■ **PROBLEM TO WORK ON**: Using the data that follows, return exactly the lines from the one that contains "Health Questions Index (83, 2455)" through the one that contains "Dr. Paramjeet Singh Mann (89, 347)", ends included.

+--

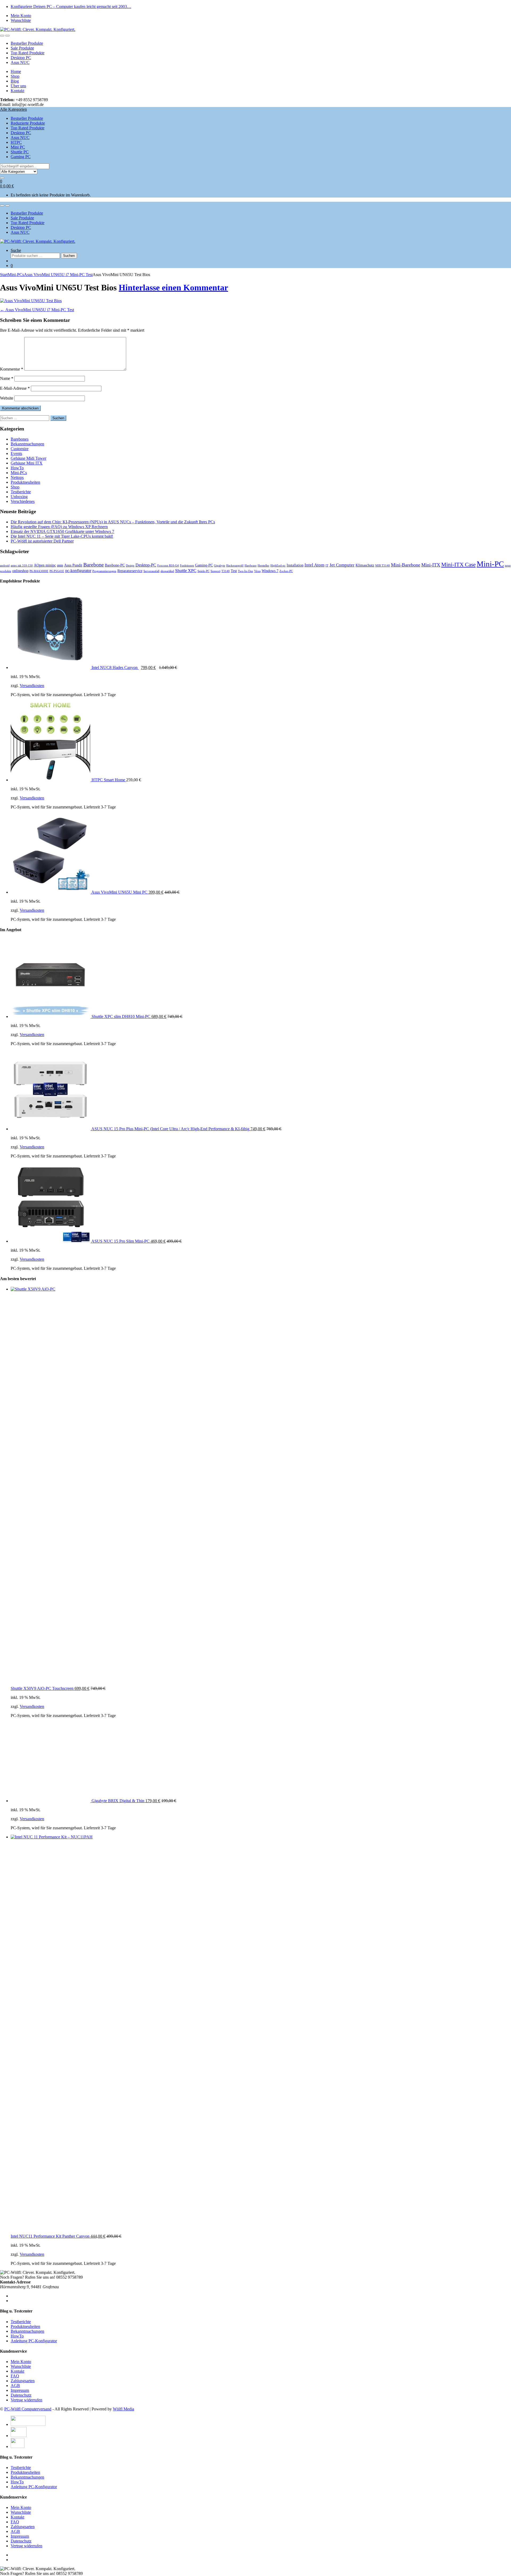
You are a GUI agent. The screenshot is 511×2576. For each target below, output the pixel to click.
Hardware (251, 565)
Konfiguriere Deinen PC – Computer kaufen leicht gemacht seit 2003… (71, 6)
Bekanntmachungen (27, 444)
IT (326, 565)
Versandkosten (32, 685)
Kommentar (11, 369)
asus (60, 565)
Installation (295, 565)
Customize (19, 448)
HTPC (16, 142)
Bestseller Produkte (27, 43)
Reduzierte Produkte (28, 123)
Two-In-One (245, 571)
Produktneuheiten (25, 482)
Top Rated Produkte (27, 53)
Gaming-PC (204, 565)
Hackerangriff (235, 565)
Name (6, 378)
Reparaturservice (129, 571)
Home (16, 71)
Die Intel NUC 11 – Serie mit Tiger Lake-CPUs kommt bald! (62, 536)
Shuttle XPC (185, 570)
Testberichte (21, 492)
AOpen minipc (45, 565)
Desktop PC (21, 57)
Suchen (69, 256)
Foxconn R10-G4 (168, 565)
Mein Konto (21, 15)
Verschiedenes (23, 501)
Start (4, 274)
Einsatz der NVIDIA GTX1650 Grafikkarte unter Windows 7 (62, 531)
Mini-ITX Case (458, 564)
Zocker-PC (286, 571)
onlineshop (20, 571)
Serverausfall (151, 571)
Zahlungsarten (23, 2380)
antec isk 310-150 (22, 565)
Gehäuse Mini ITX (27, 463)
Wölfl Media (123, 2409)
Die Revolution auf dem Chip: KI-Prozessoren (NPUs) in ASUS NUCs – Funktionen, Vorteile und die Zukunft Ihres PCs (113, 522)
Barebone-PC (115, 565)
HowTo (17, 468)
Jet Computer (342, 565)
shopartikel (167, 571)
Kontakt (17, 90)
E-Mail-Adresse (15, 388)
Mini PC (18, 147)
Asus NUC (20, 62)
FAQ (15, 2376)
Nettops (17, 477)
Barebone (93, 565)
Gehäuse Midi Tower (28, 458)
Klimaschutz (365, 565)
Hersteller (263, 565)
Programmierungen (104, 571)
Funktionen (187, 565)
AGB (15, 2385)
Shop (15, 76)
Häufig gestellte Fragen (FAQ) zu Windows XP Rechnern (59, 526)
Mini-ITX (430, 565)
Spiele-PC (203, 571)
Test (234, 571)
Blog (15, 81)
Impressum (20, 2390)
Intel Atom (314, 565)
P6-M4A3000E (39, 571)
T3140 (225, 571)
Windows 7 (270, 571)
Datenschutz (21, 2395)
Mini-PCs (16, 274)
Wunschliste (21, 20)
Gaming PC (21, 156)
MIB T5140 (382, 565)
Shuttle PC (20, 152)
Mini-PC (490, 564)
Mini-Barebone (405, 565)
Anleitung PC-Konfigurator (34, 2341)
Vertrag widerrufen (26, 2400)
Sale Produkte (22, 48)
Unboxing (19, 496)
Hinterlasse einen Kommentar (173, 287)
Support (215, 571)
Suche (16, 250)
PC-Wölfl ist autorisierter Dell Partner (42, 541)
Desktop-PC (145, 565)
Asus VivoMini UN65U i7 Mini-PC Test (58, 274)
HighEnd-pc (278, 565)
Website (6, 398)
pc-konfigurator (78, 570)
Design (130, 565)
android (5, 565)
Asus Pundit (73, 565)
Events (16, 453)
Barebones (19, 439)
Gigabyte (219, 565)
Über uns (18, 86)
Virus (257, 571)
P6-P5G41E (57, 571)
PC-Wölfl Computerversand (27, 2409)
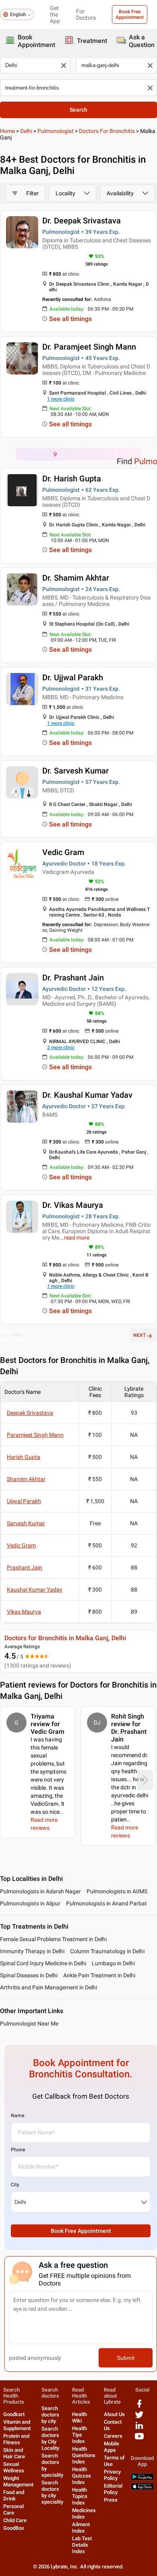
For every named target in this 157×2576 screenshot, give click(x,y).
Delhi (26, 131)
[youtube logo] (139, 2439)
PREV (17, 1335)
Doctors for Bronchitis (107, 131)
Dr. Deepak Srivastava (81, 220)
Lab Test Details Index (82, 2544)
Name (17, 2115)
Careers (113, 2436)
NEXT (139, 1335)
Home (7, 131)
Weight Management (18, 2481)
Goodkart (14, 2414)
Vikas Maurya (24, 1611)
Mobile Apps (111, 2447)
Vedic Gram (63, 852)
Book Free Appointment (130, 14)
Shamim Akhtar (26, 1479)
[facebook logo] (139, 2407)
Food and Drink (13, 2495)
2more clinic (60, 1047)
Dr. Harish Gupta (71, 478)
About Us (114, 2414)
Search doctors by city (50, 2414)
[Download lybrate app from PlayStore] (142, 2479)
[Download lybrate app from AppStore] (142, 2488)
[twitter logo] (139, 2417)
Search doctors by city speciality (52, 2492)
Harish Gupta (23, 1457)
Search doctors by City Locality (50, 2438)
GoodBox (13, 2528)
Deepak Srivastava (30, 1413)
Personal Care (13, 2509)
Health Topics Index (79, 2496)
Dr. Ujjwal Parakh (72, 677)
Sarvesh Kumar (26, 1523)
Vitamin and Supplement (17, 2425)
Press (111, 2500)
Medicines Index (84, 2513)
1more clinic (60, 399)
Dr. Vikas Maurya (72, 1205)
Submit (125, 2358)
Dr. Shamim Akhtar (75, 578)
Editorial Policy (113, 2489)
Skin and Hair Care (14, 2453)
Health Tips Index (79, 2434)
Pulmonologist (55, 131)
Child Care (15, 2520)
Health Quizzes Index (81, 2475)
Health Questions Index (83, 2455)
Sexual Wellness (13, 2467)
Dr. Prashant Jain (73, 977)
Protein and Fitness (16, 2439)
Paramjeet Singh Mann (35, 1435)
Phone (18, 2149)
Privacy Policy (112, 2475)
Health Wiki (79, 2417)
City (15, 2184)
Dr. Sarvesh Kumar (75, 770)
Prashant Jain (24, 1567)
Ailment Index (81, 2527)
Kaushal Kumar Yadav (34, 1589)
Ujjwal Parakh (24, 1501)
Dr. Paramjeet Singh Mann (89, 347)
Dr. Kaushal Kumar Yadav (87, 1095)
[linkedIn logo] (139, 2428)
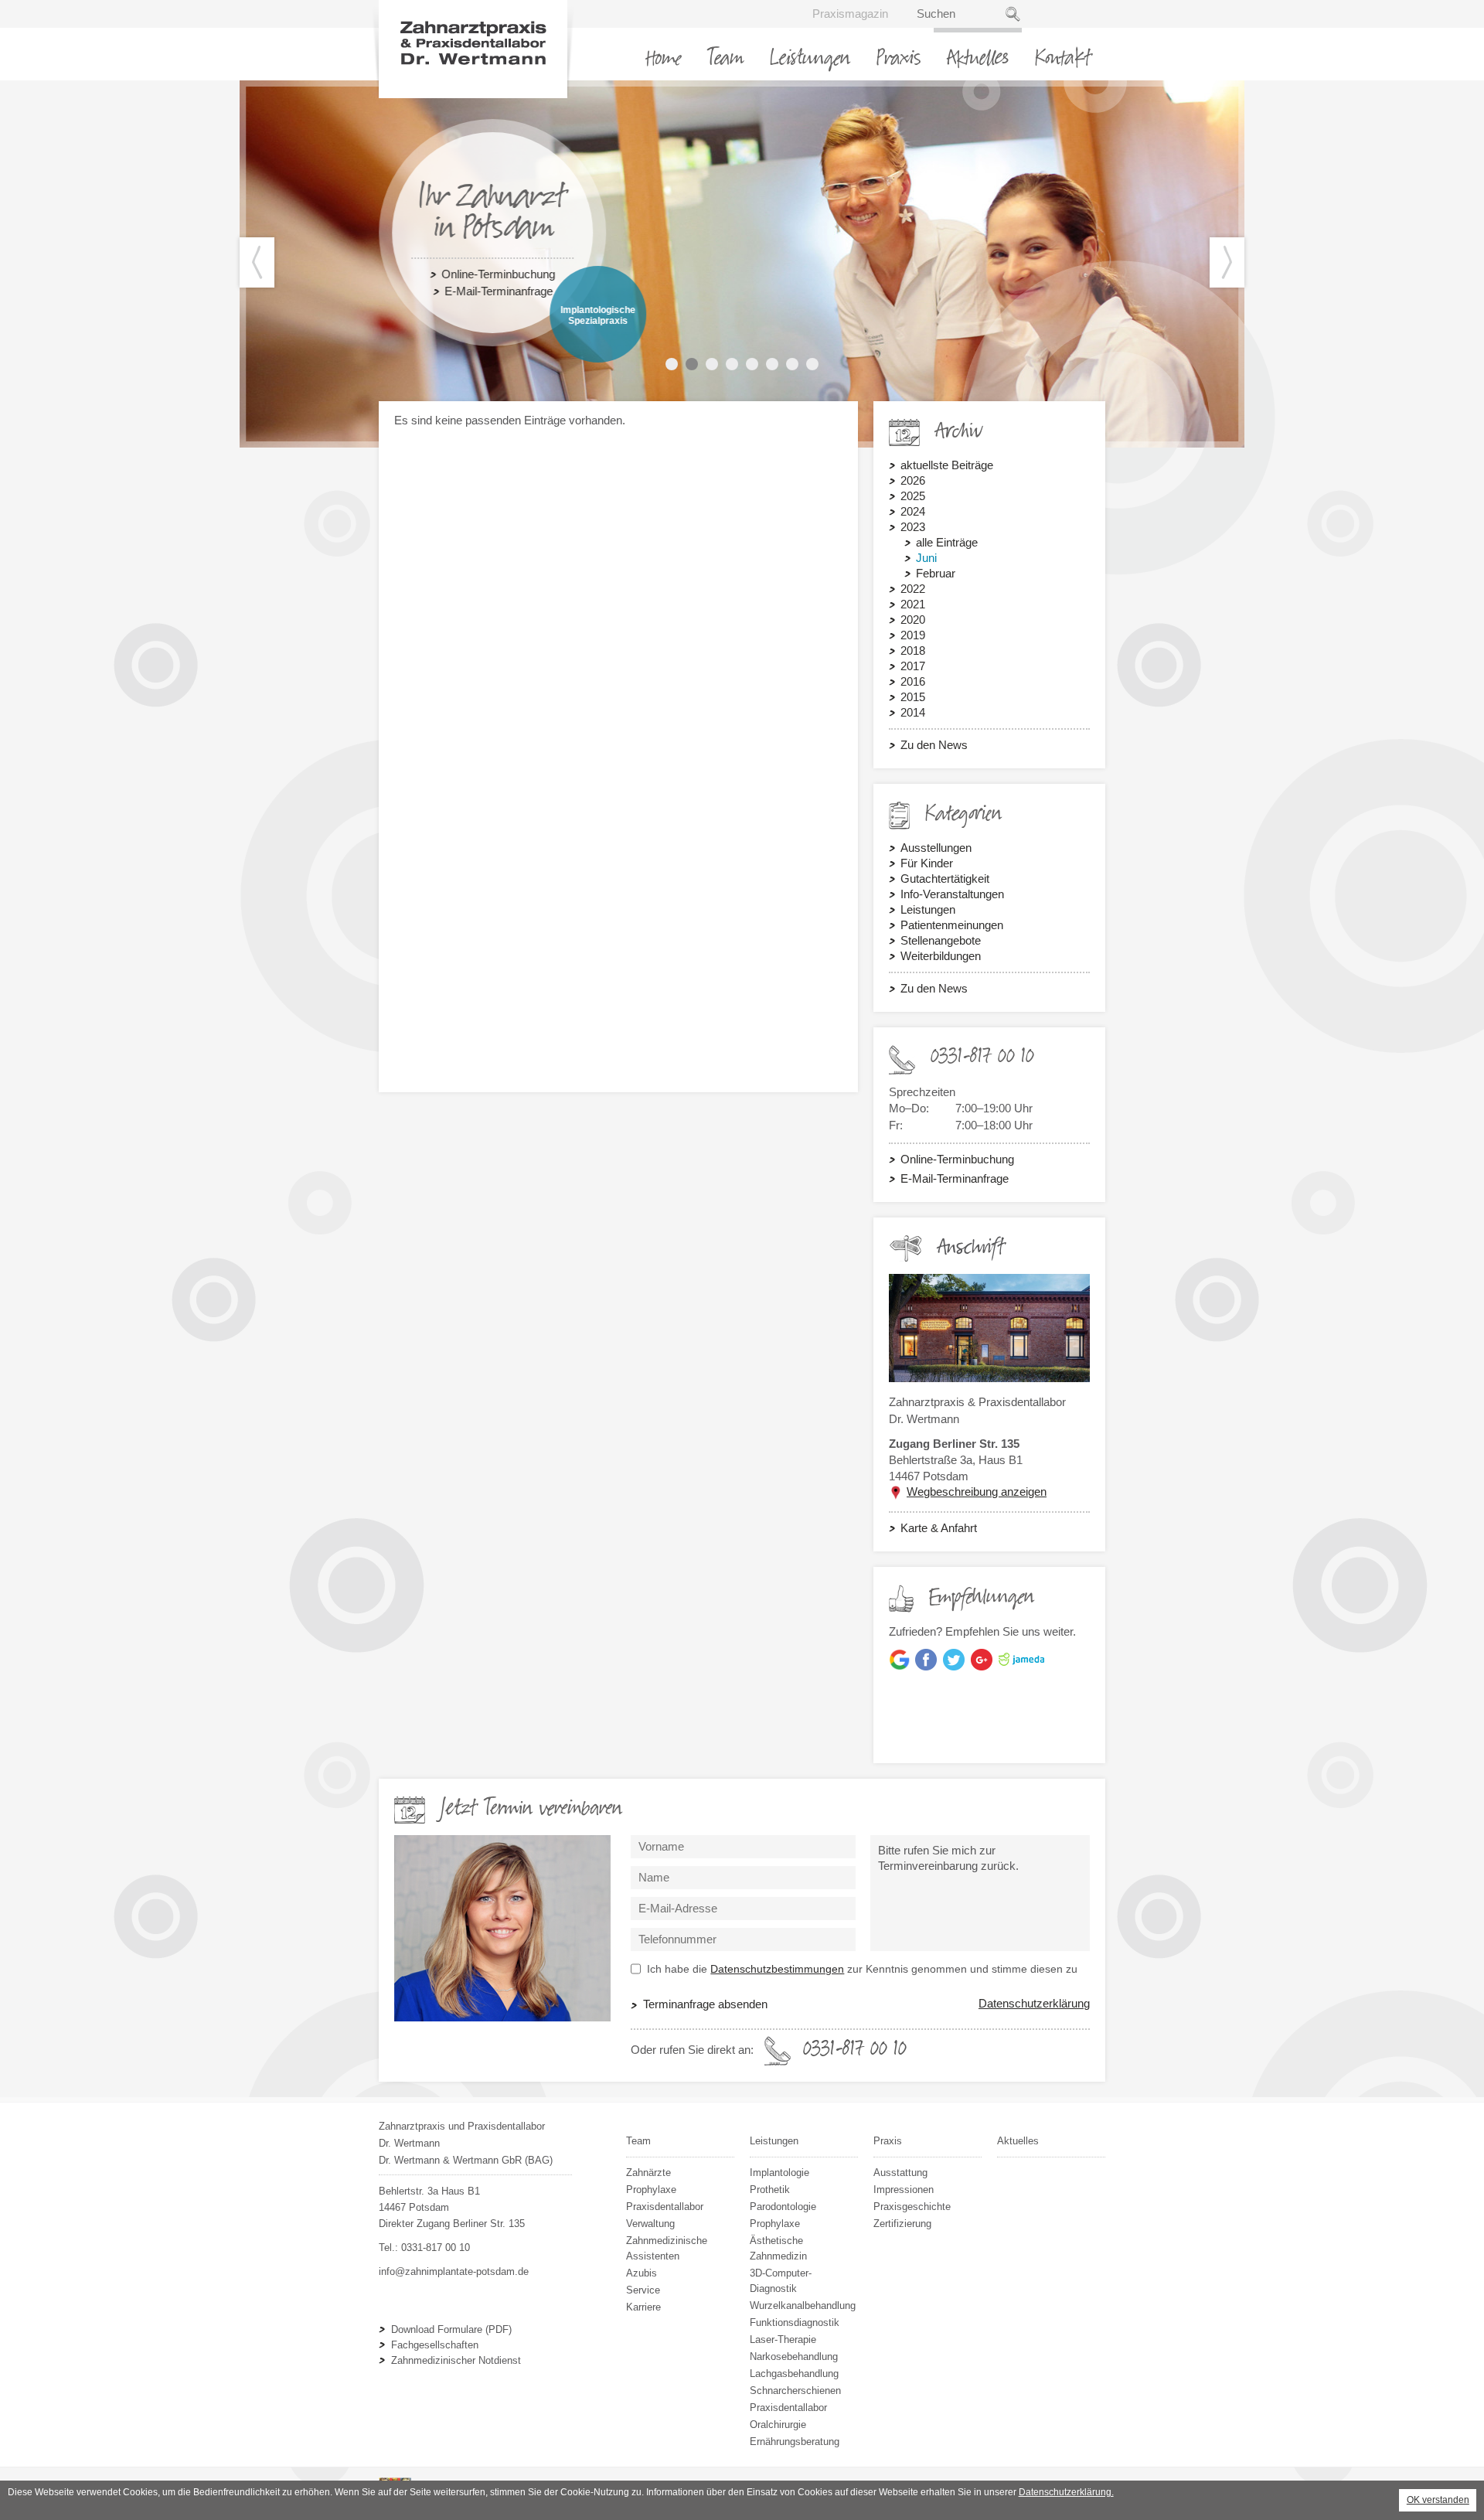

+--

■ **EXERCISE ANSWER**:
Health Questions Index (83, 2455)
Sexual Wellness (13, 2467)
Dr. Prashant Jain (73, 977)
Protein and Fitness (16, 2439)
Paramjeet Singh Mann (35, 1435)
Phone (18, 2149)
Privacy Policy (112, 2475)
Health Wiki (79, 2417)
City (15, 2184)
Dr. Sarvesh Kumar (75, 770)
Prashant Jain (24, 1567)
Ailment Index (81, 2527)
Kaushal Kumar Yadav (34, 1589)
Ujjwal Parakh (24, 1501)
Dr. Paramjeet Singh Mann (89, 347)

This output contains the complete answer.